Liu v. R. – TCC: Taxpayer not entitled to a federal New Housing Rebate for owner-built house – too late for provincial rebate.

Bill Innes on Current Tax Cases

http://decision.tcc-cci.gc.ca/tcc-cci/decisions/en/item/99493/index.do New Window

Liu v. The Queen (November 13, 2014 – 2014 TCC 335) was a case dealing with a situation where the appellant purchased a lot from a builder and then had another corporation build an expensive home on the lot:

[1] The issue in this appeal is whether the Appellant is entitled to the Goods and Services Tax/Harmonized Sales Tax (“GST/HST”) New Housing Rebate in respect of tax paid for the construction of a house in 2010.

[2] On March 28, 2010, the Appellant and her spouse purchased lot 25 on River Valley Drive in Kitchener, Ontario from Hidden Valley Kitchener Ltd. for the amount of $295,000. On the same day, they agreed to have Adelaide Custom Homes Ltd. construct a home for them on lot 25 for the amount of $626,344.15.

[3] According to the Appellant, she and her spouse purchased the land and engaged the builder to construct the house in two separate transactions because they were advised by a financial officer with East Forest Homes that it would result in a savings to them of $24,600.

[4] On June 15, 2011, the Appellant filed an application for the GST/HST New Housing Rebate. She used the form which specified that it was to be used only for houses purchased from a builder. She was informed, by letter dated November 3, 2011 from the Canada Revenue Agency (“CRA”), that in order to qualify for the GST/HST New Housing Rebate for houses purchased from a builder, section 254 of the Excise Tax Act (“ETA”) required that both the land and the house must be purchased from the builder. The letter also informed the Appellant that her application for a rebate would be disallowed and a notice of assessment would follow. In addition, she was advised that perhaps she qualified for a new housing rebate under section 256 of the ETA and she would have to submit a “GST 191 – GST/HST New Housing Rebate Application for Owner-Built Houses” (“Owner-Built application”).

[5] The notice of assessment was issued to the Appellant on November 4, 2011 and the Appellant filed a notice of objection on February 3, 2012. She didn’t file the Owner-Built application. The assessment was confirmed on February 5, 2013.

The court held that the appellant was not entitled to the New Housing Rebate in respect of a house purchased from a builder nor in respect of an owner-built home.  She was not entitled to any federal rebate since the house was too expensive and she was too late to be entitled to a provincial rebate:

[11] The Appellant’s house would have been considered as purchased from the builder if she had purchased the land and the house from the builder, which she did not. She may have signed the documents to purchase the land and have her house built at the same time. However, she contracted with two separate corporate entities. She purchased lot 25 from Hidden Valley Kitchener Ltd. and she contracted with Adelaide Custom Homes to build her house. Her house is considered owner-built as she engaged Adelaide Custom Homes to build her home on land she owned. The Appellant was required to file the Owner-Built application to apply for the new housing rebate.

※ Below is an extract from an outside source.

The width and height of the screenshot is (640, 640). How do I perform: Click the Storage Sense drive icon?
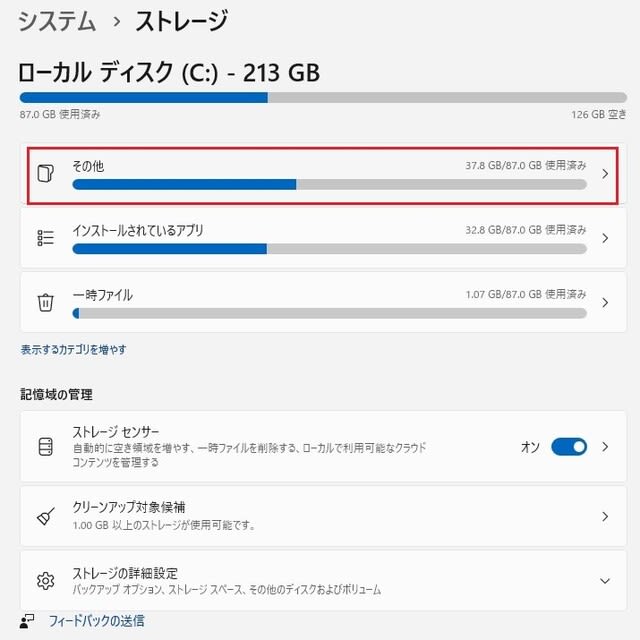click(x=45, y=447)
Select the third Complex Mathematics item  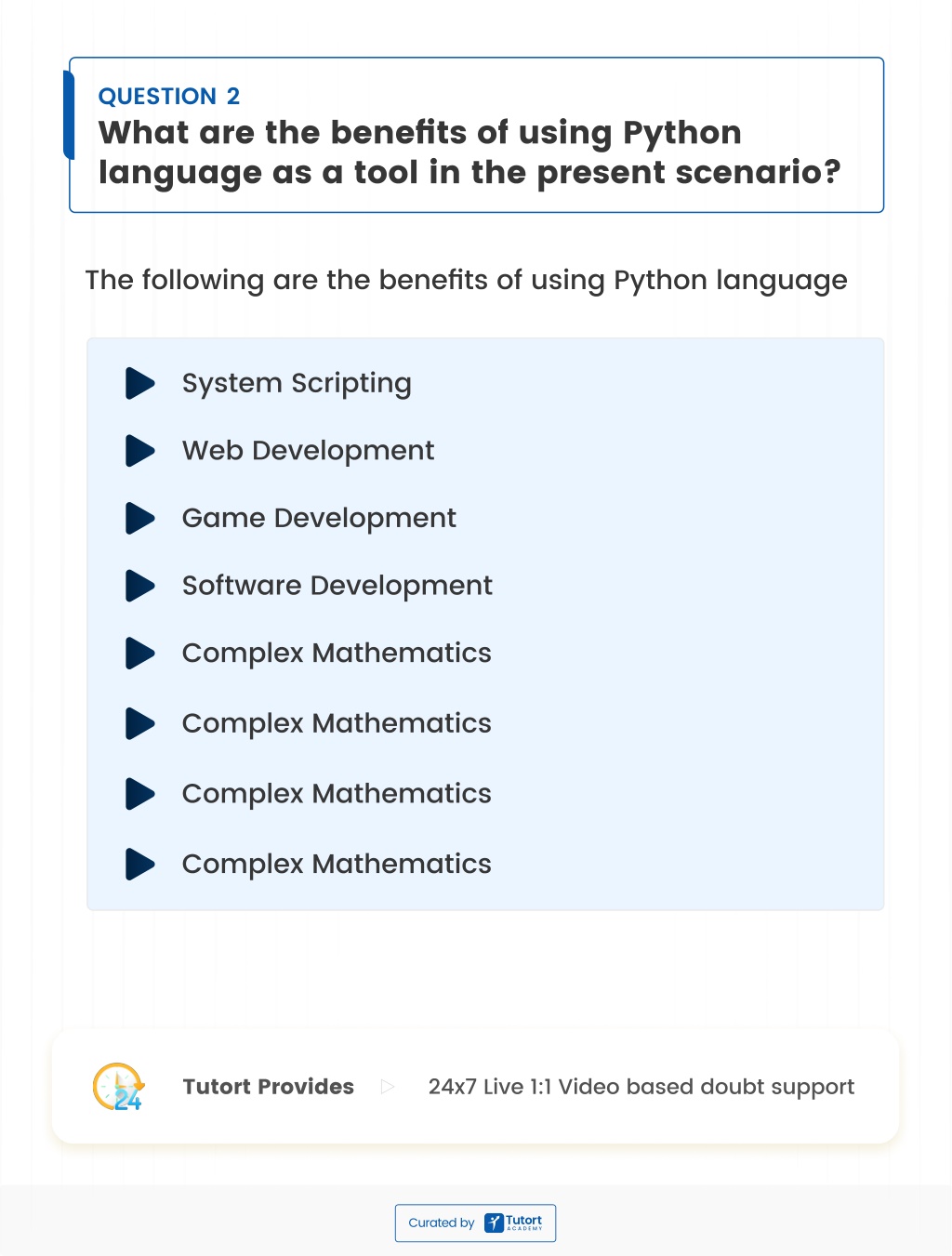click(337, 794)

[12] However, the Appellant would not have been eligible for the federal portion of the HST paid for new houses regardless of which application form she filed with the Minister of National Revenue (the “Minister”). Both paragraph 254(2)(c) of the ETA ( which applies to a new housing rebate for houses “purchased from the builder”) and paragraph 256(2)(b) (which applies to “owner-built houses”) require that the cost of the house is less than $450,000. In the present case, the cost of the Appellant’s house exceeds the $450,000 limit. The relevant paragraphs of the ETA provide:

254(2) New housing rebate [purchased home] — Where

(c) the total (in this subsection referred to as the “total consideration”) of all amounts, each of which is the consideration payable for the supply to the particular individual of the complex or unit or for any other taxable supply to the particular individual of an interest in the complex or unit, is less than $450,000,

256(2) Rebate for owner-built homes — Where

(b) the fair market value of the complex, at the time the construction or substantial renovation thereof is substantially completed, is less than $450,000,

[13] In order to receive the rebate on the provincial portion of the HST, the Appellant was required to file an Owner-Built application within the 2 year limit given in subsection 46(6) of the New Harmonized Value-Added Tax System Regulations No.2 to the ETA.

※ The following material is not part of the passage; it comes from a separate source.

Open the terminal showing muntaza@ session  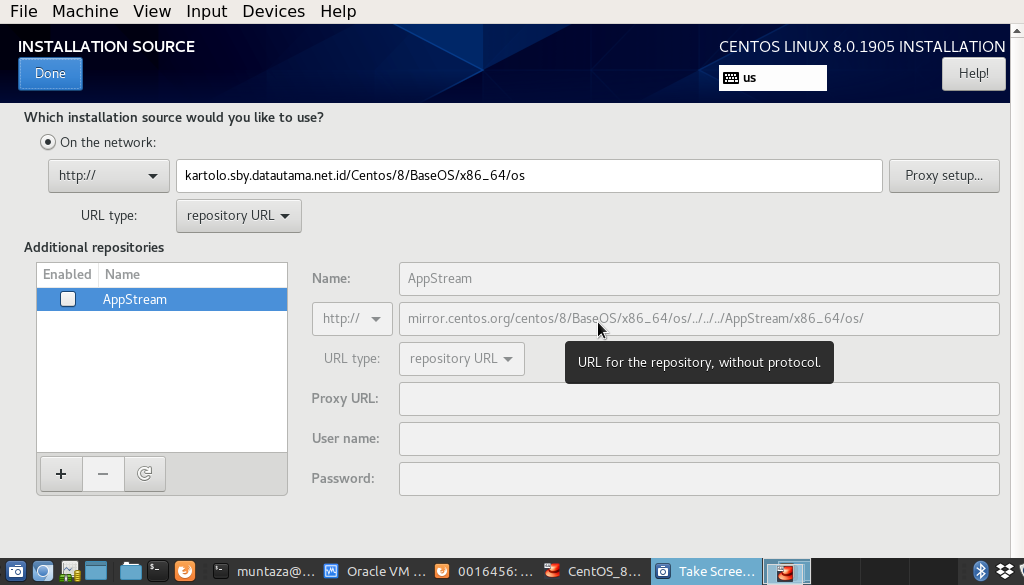275,571
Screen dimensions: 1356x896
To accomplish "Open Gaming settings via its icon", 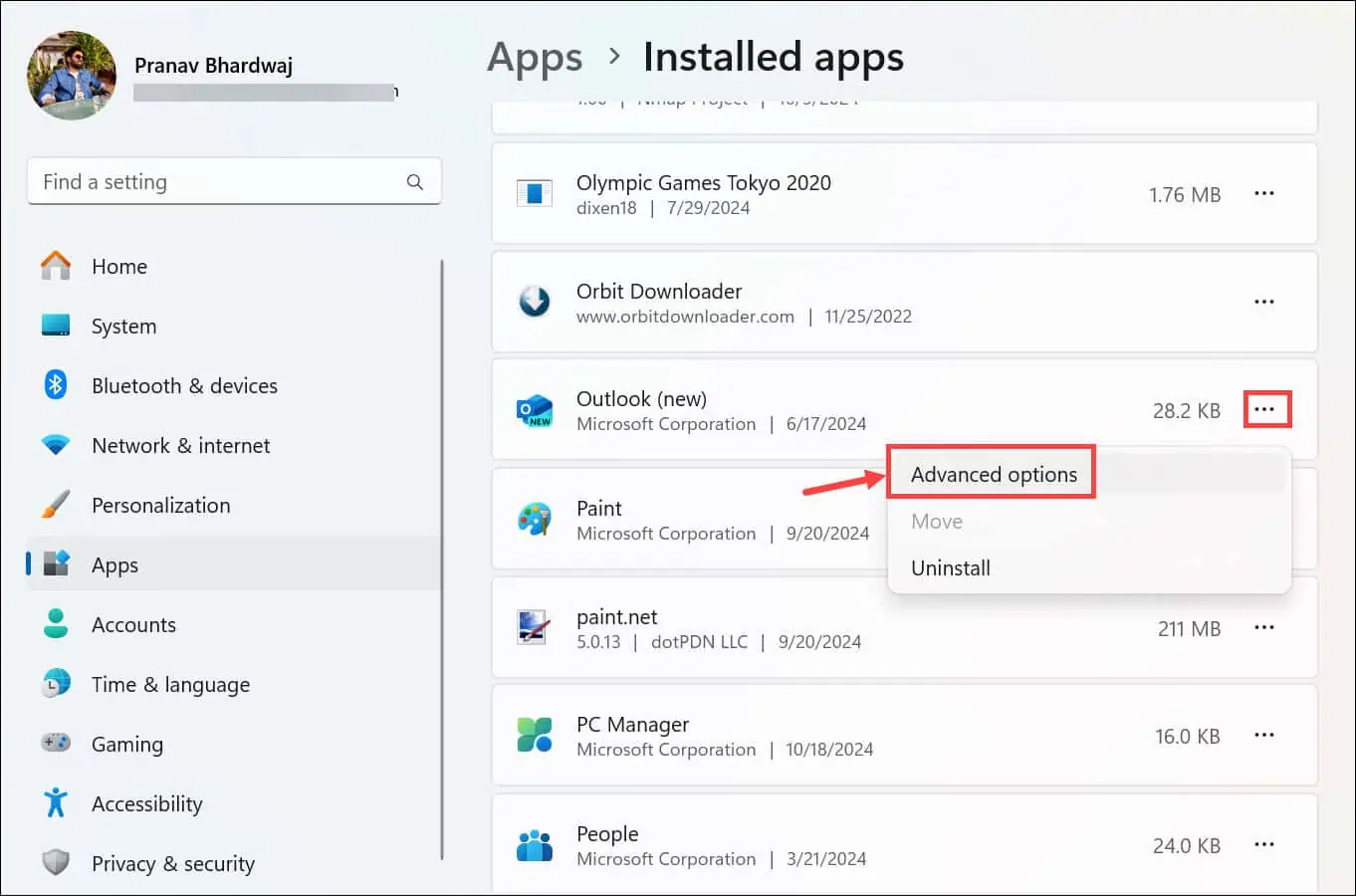I will (55, 744).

[14] The Appellant took possession of the house on October 29, 2010. The day that was the earliest of the conditions listed in subsection 46(6) was October 29, 2012.

[15] The Appellant did not file the “Owner-Built” application even though she had been advised by the CRA to do so. Moreover, this advice was given to her in a letter dated November 3, 2011 which was well within the 2 year limit. She cannot now blame the Minister for her failure to act.

As a result the appeal was dismissed.